**抜粋本文:**
ふたりのための物語

静かな、けれど冷めてはいない物語。

近未来、ミルクパズル症候群と呼ばれる病気が広まりつつある世界。
患者は徐々に記憶を失い、その記憶はミルクパズルのようにまっさらになる。
記憶のバックアップとインストールはできるものの、記憶喪失からインストールまでの差分を復活させることはできない。

僅かな差分とはいえ、その記憶は自身の一部。
失くせば自分の同一性さえ揺らいでしまう。

ヒロインはその恐怖を語り、静かに抗います。
そして、そんな彼女に寄り添う主人公。
物語はしっとり進んでいきます。

最終話を読み終えて思ったのは、二人の関係がひどくもどかしい、ということでした。
お互い替えのきかないパートナーでありながら、どこか淡々と接している。

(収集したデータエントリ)

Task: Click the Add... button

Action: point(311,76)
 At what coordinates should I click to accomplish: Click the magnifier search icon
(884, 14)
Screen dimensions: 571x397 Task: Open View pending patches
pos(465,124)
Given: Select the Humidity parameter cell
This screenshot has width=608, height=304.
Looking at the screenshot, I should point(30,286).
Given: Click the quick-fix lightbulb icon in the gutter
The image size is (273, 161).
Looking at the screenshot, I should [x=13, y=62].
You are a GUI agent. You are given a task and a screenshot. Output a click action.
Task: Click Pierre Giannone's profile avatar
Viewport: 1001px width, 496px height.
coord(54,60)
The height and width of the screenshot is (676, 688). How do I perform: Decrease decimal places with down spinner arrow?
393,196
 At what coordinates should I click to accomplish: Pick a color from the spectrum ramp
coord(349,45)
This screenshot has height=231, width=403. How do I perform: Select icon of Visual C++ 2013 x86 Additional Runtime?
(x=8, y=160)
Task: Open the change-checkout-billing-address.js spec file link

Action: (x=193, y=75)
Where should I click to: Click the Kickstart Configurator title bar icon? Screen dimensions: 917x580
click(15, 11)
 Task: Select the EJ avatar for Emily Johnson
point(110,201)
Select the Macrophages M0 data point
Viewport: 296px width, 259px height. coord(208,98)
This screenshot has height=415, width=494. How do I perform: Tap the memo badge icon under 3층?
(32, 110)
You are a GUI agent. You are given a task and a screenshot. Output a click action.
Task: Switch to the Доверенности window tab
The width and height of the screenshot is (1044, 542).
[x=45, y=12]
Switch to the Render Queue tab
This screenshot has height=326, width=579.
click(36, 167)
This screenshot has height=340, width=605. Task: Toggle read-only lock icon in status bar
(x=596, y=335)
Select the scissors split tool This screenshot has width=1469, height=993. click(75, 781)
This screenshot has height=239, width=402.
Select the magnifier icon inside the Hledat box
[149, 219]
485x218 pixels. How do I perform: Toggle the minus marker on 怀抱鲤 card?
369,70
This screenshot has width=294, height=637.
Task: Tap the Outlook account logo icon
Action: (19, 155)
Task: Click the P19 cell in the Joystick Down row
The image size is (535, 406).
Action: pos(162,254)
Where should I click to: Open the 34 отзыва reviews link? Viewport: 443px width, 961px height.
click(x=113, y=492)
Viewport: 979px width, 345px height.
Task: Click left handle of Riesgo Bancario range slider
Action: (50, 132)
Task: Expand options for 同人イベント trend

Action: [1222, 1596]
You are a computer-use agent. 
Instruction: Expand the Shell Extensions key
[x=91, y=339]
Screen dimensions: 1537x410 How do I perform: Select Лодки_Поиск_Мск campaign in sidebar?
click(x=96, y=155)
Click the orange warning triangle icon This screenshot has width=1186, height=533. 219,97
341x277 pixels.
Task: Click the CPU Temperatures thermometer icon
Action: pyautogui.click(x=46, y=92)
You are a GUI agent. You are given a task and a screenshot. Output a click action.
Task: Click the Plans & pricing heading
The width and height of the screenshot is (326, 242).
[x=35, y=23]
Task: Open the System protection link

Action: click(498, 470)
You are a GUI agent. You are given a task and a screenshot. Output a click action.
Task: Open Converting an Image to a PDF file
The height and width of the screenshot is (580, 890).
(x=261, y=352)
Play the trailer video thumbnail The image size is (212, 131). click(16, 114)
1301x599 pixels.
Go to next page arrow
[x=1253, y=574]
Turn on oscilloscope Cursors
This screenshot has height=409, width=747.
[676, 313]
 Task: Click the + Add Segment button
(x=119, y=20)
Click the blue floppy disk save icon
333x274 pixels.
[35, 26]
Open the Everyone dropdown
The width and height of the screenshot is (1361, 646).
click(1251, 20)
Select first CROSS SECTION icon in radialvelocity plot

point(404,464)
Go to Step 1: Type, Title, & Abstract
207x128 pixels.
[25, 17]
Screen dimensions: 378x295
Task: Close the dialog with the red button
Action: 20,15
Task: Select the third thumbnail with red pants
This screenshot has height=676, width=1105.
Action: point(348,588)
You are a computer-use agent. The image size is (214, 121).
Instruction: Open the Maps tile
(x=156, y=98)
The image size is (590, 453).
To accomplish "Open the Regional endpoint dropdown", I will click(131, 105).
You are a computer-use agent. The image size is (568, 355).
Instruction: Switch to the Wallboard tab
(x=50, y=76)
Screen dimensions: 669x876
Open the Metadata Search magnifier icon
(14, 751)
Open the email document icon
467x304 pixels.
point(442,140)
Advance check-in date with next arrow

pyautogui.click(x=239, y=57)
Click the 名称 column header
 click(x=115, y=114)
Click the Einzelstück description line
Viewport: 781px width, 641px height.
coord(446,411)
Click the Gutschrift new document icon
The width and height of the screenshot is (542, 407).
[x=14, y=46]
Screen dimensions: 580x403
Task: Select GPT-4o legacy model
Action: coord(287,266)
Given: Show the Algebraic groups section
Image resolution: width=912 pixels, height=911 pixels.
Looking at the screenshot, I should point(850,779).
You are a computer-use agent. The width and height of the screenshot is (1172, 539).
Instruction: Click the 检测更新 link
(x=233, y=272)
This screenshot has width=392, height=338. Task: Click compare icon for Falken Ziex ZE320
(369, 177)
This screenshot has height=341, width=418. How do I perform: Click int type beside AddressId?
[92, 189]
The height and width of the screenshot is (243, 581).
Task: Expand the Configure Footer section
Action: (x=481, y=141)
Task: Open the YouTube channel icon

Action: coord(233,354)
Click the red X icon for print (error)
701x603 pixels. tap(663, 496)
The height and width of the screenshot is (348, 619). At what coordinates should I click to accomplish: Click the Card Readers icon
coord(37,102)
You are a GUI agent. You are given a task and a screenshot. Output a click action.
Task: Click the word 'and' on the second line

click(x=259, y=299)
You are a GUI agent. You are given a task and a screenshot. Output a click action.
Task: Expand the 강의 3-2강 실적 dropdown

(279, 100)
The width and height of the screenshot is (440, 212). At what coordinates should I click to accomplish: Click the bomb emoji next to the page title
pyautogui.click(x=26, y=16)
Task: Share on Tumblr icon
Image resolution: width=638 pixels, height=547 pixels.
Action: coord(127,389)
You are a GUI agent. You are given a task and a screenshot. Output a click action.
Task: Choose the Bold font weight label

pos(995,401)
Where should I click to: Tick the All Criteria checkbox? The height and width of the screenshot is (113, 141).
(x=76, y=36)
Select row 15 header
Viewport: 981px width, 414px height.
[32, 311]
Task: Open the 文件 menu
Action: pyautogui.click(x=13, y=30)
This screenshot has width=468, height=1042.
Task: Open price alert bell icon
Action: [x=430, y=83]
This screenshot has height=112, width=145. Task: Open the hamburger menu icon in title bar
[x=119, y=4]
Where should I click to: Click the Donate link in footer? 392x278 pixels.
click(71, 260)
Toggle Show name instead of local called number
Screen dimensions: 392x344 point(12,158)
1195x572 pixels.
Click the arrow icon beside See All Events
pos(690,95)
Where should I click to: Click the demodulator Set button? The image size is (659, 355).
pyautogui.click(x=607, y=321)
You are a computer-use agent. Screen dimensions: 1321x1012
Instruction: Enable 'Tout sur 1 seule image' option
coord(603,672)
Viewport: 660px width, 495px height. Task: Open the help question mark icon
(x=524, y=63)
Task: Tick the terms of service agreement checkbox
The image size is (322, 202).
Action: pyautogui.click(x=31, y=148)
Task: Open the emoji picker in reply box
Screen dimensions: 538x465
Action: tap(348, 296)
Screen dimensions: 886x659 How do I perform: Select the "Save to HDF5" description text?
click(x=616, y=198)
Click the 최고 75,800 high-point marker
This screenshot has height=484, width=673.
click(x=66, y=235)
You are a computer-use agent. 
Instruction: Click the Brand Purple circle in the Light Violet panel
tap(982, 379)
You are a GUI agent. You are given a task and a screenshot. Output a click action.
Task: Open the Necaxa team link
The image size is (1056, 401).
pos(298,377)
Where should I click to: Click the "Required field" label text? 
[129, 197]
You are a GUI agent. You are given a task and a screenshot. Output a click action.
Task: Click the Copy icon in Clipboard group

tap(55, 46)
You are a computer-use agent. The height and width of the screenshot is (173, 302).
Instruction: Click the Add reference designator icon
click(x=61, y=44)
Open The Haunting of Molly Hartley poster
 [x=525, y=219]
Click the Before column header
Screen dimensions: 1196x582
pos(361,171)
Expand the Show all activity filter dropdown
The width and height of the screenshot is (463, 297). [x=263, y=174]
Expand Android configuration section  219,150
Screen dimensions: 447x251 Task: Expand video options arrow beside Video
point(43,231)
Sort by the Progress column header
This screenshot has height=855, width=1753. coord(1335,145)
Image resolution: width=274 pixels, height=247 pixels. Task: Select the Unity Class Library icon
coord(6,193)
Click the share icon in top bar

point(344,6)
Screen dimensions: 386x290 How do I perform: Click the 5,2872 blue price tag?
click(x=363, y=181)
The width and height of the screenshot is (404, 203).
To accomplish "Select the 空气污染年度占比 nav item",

**課題 1:** 抜粋本文にある「患者は徐々に記憶を失い、その記憶はミルクパズルのようにまっさらになる。」という一文を英語に訳してください。
**課題 2:** 抜粋本文によると、近未来の世界で広まりつつある病気は何と呼ばれていますか。
**課題 3:** 『ふたりのための物語』についての抜粋本文の続きを書いてください。

**解答欄 1:** Patients gradually lose their memories, and those memories become completely blank, like a milk puzzle.

**解答欄 2:** ミルクパズル症候群です。

**解答欄 3:**
なぜ一歩先に進まないのだろう、そう感じました。

けれど、それこそがミルクパズル症候群。

二人の間には「記憶の喪失」という、失恋や死別とも異なる独特の恐怖が横たわっているのでしょう。
彼との大切な時間を忘れてしまったら、忘れられてしまったら。
それは、ただ別れるよりはるかにつらいのではないか。

この切なさは、本作でしか描けないものだと思います。
ひどく切なく、けれど温かさを感じさせる物語でした。